Cayley-Dickson Algebras and Finite Geometry

TL;DR

This paper explores the deep connections between Cayley-Dickson algebras and finite projective geometries, revealing how algebraic properties encode geometric configurations and uncovering a nested pattern of combinatorial structures.

Contribution

It establishes a novel link between Cayley-Dickson algebras and finite geometries through Veldkamp spaces and configurations, identifying specific geometric structures for algebras up to dimension 64.

Findings

Identification of projective space PG(N-1,2) with Cayley-Dickson units

Description of configurations for octonions, sedenions, and higher algebras

Observation of nesting patterns and conjecture on Grassmannian isomorphism

Abstract

Given a $2^N$-dimensional Cayley-Dickson algebra, where $3 \leq N \leq 6$, we first observe that the multiplication table of its imaginary units $e_a$, $1 \leq a \leq 2^N -1$, is encoded in the properties of the projective space PG$(N-1,2)$ if one regards these imaginary units as points and distinguished triads of them $\{e_a, e_b, e_c\}$, $1 \leq a < b <c \leq 2^N -1$ and $e_ae_b = \pm e_c$, as lines.
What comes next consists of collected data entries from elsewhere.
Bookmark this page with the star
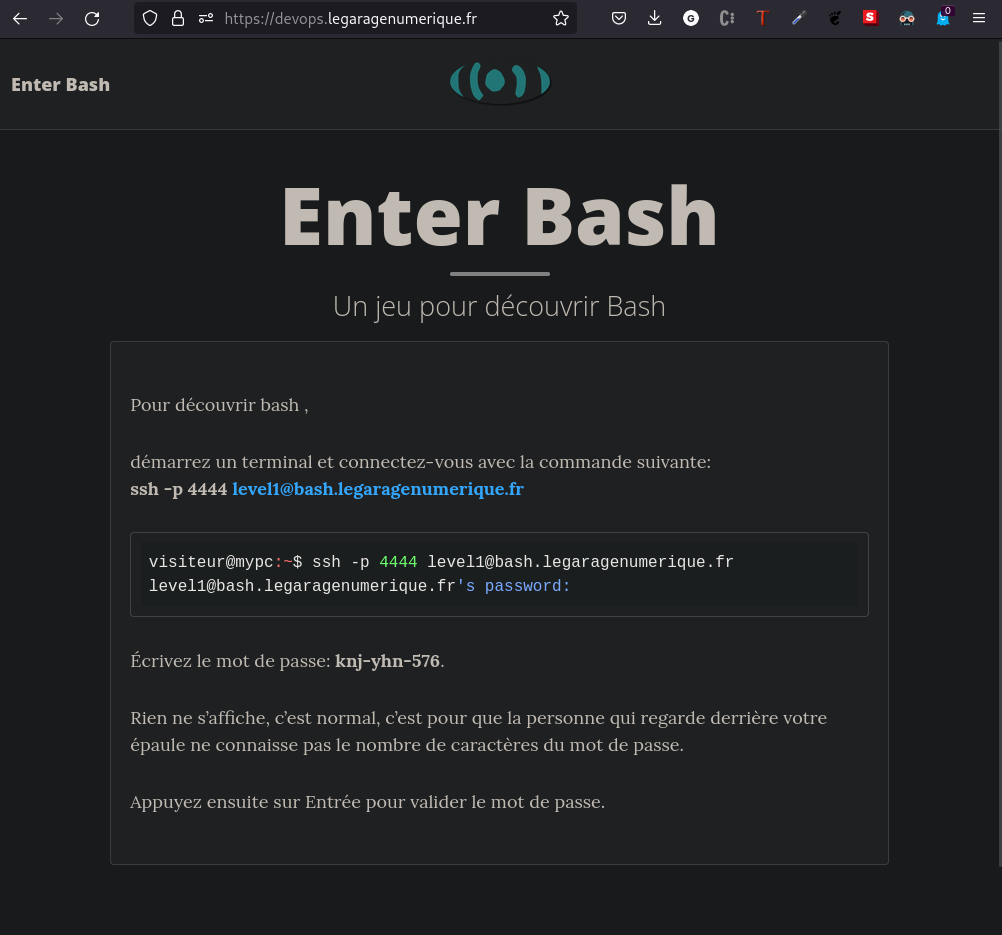The height and width of the screenshot is (935, 1002). pos(560,18)
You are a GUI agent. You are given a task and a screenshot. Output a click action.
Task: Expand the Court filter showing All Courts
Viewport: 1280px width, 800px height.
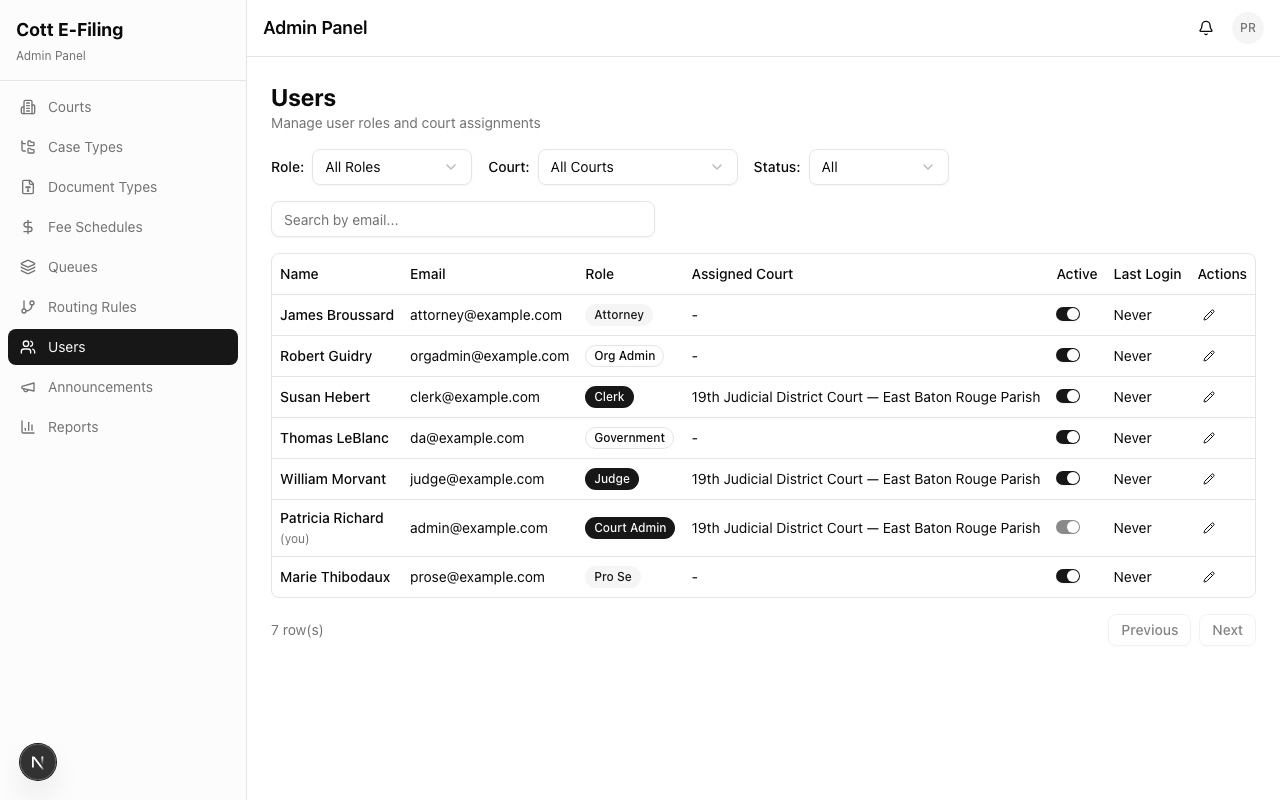click(x=637, y=167)
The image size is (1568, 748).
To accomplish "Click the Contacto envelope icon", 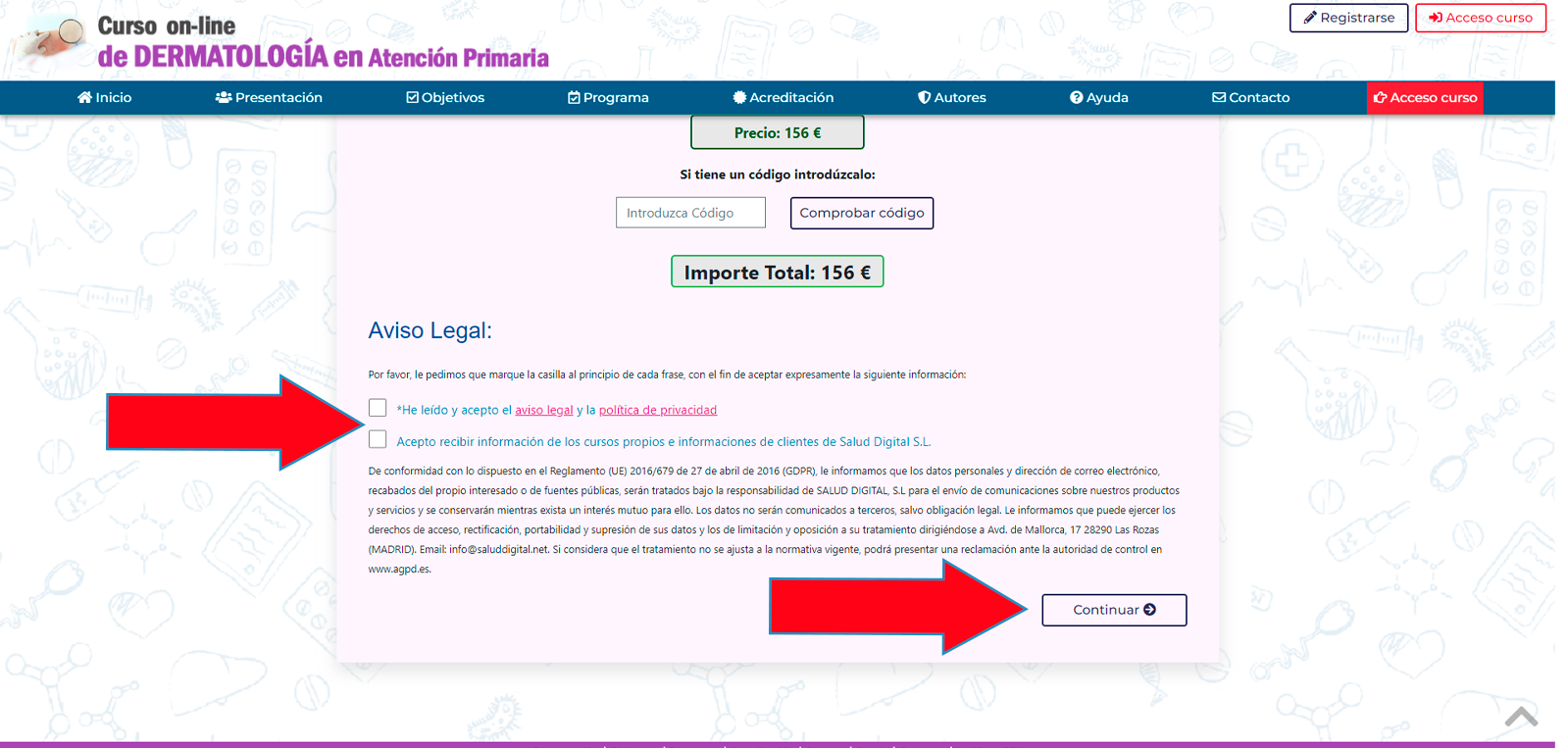I will [x=1219, y=97].
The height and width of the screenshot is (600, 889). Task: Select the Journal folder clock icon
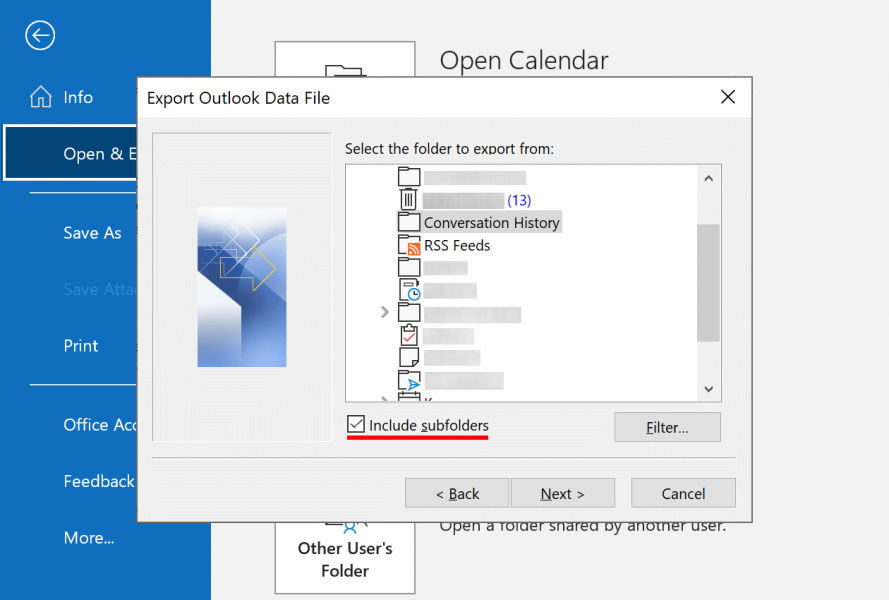coord(410,290)
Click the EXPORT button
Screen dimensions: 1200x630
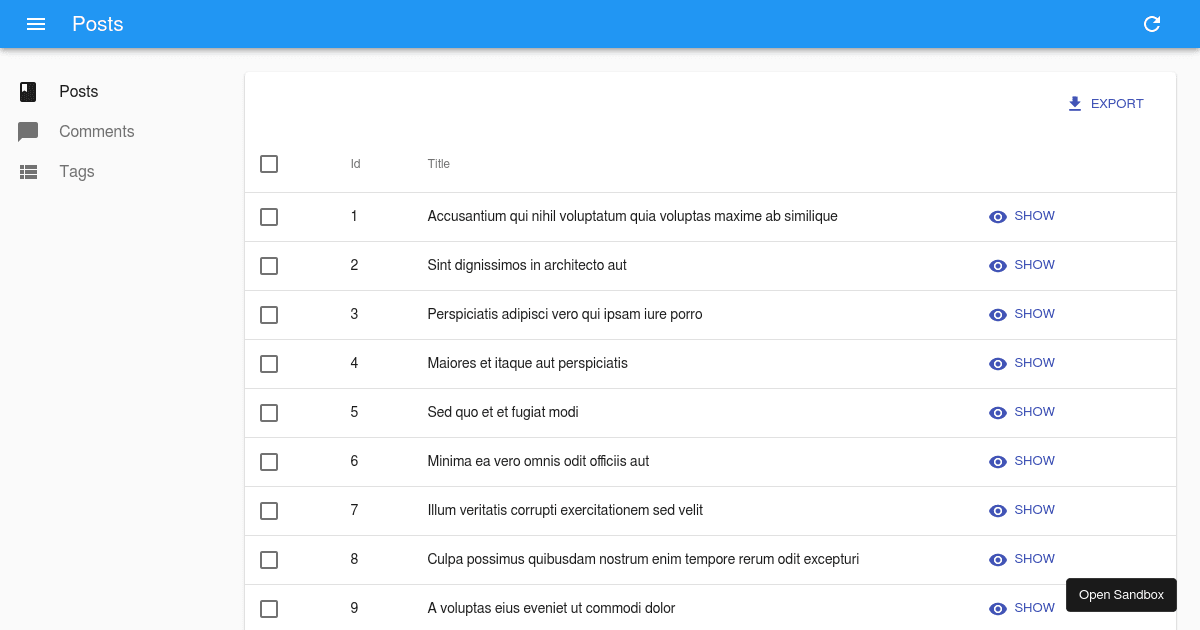tap(1117, 103)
This projective space is seen to feature two distinct kinds of lines according as $a+b = c$ or $a+b \neq c$. Consequently, it also exhibits (at least two) different types of points in dependence on how many lines of either kind pass through each of them. In order to account for such partition of the PG$(N-1,2)$, the concept of Veldkamp space of a finite point-line incidence structure is employed. The corresponding point-line incidence structure is found to be a binomial $\left({N+1 \choose 2}_{N-1}, {N+1 \choose 3}_{3}\right)$-configuration ${\cal C}_N$; in particular, ${\cal C}_3$ (octonions) is isomorphic to the Pasch $(6_2,4_3)$-configuration, ${\cal C}_4$ (sedenions) is the famous Desargues $(10_3)$-configuration, ${\cal C}_5$ (32-nions) coincides with the Cayley-Salmon $(15_4,20_3)$-configuration found in the well-known Pascal mystic hexagram and ${\cal C}_6$ (64-nions) is identical with a particular $(21_5,35_3)$-configuration that can be viewed as four triangles in perspective from a line where the points of perspectivity of six pairs of them form a Pasch configuration. We also draw attention to a remarkable nesting pattern formed by these configurations, where ${\cal C}_{N-1}$ occurs as a geometric hyperplane of ${\cal C}_N$. Finally, a brief examination of the structure of generic ${\cal C}_N$ leads to a conjecture that ${\cal C}_N$ is isomorphic to a combinatorial Grassmannian of type $G_2(N+1)$.